Bazen en büyük kırıklık, başkalarından değil kendi içimizden gelir... beklentilerden doğan sessiz yarıklardır bunlar.
Selin, 30 yaşında bir psikolojik danışmandı. İnsanların kırılma noktalarını, duygusal acılarını anlamaya çalışırdı. Ama ne ilginçtir ki, kendi içindeki boşlukları görmeyi ihmal etmişti. Her danışanına sabırla yaklaşırken, kendi hayatında neden bu kadar kırılgan olduğunu hiç sorgulamamıştı.
Bir gün, yakın arkadaşı Zeynep'le buluştuğunda duygusal olarak oldukça yorgundu. Sessizlik içinde içini dökerken, “O kadar emek verdim, karşılığını alamadım,” dedi. Zeynep ona sadece şunu söyledi:
“Belki de acının kaynağı onlara ne yaptığın değil... onlardan ne beklediğindir.”
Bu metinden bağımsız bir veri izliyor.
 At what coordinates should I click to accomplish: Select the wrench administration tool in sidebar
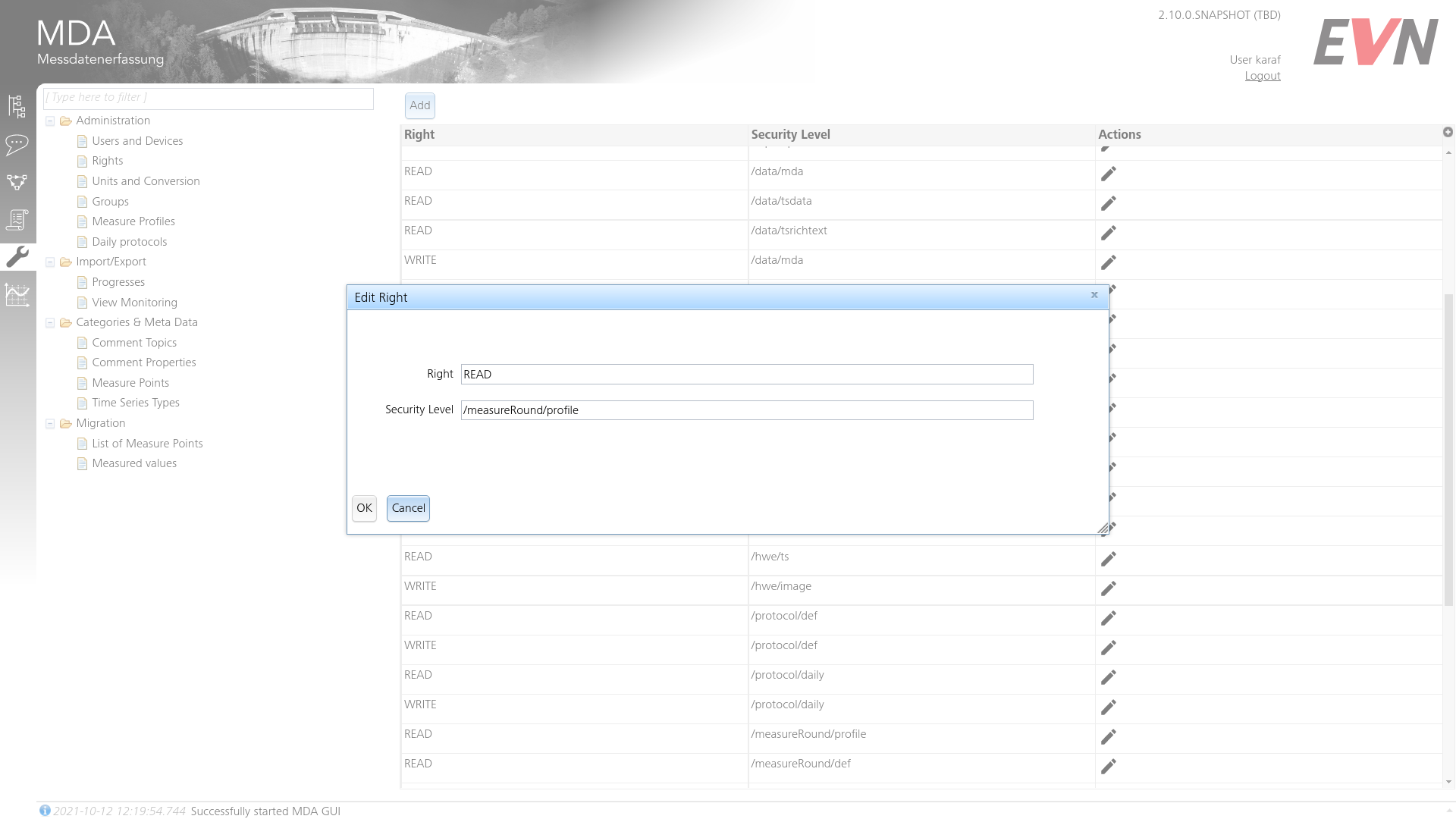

Selin, bu cümleyi uzun süre düşündü. Beklentileriyle kendine koyduğu yükleri, değer görme arzusuyla ördüğü duvarları fark etti. Hiç kimse onu kırmamıştı aslında; kendi beklentileri onu parçalamıştı.
O gece defterine şu notu düştü: “Kendime iyi bakmayı unuttuğum her anda, kendimi bir başkasının ilgisine emanet etmişim.” Ertesi sabah daha hafif kalktı. Beklentilerini değil, gerçeklerini büyütmeye karar verdi.
“Kalbimi kıran insanlar olmadı… onu kırılmaya meyilli hale getiren beklentilerimdi.”
Kırılmamak için değil, kırıldığında toparlamayı öğrenmek için yaşarız.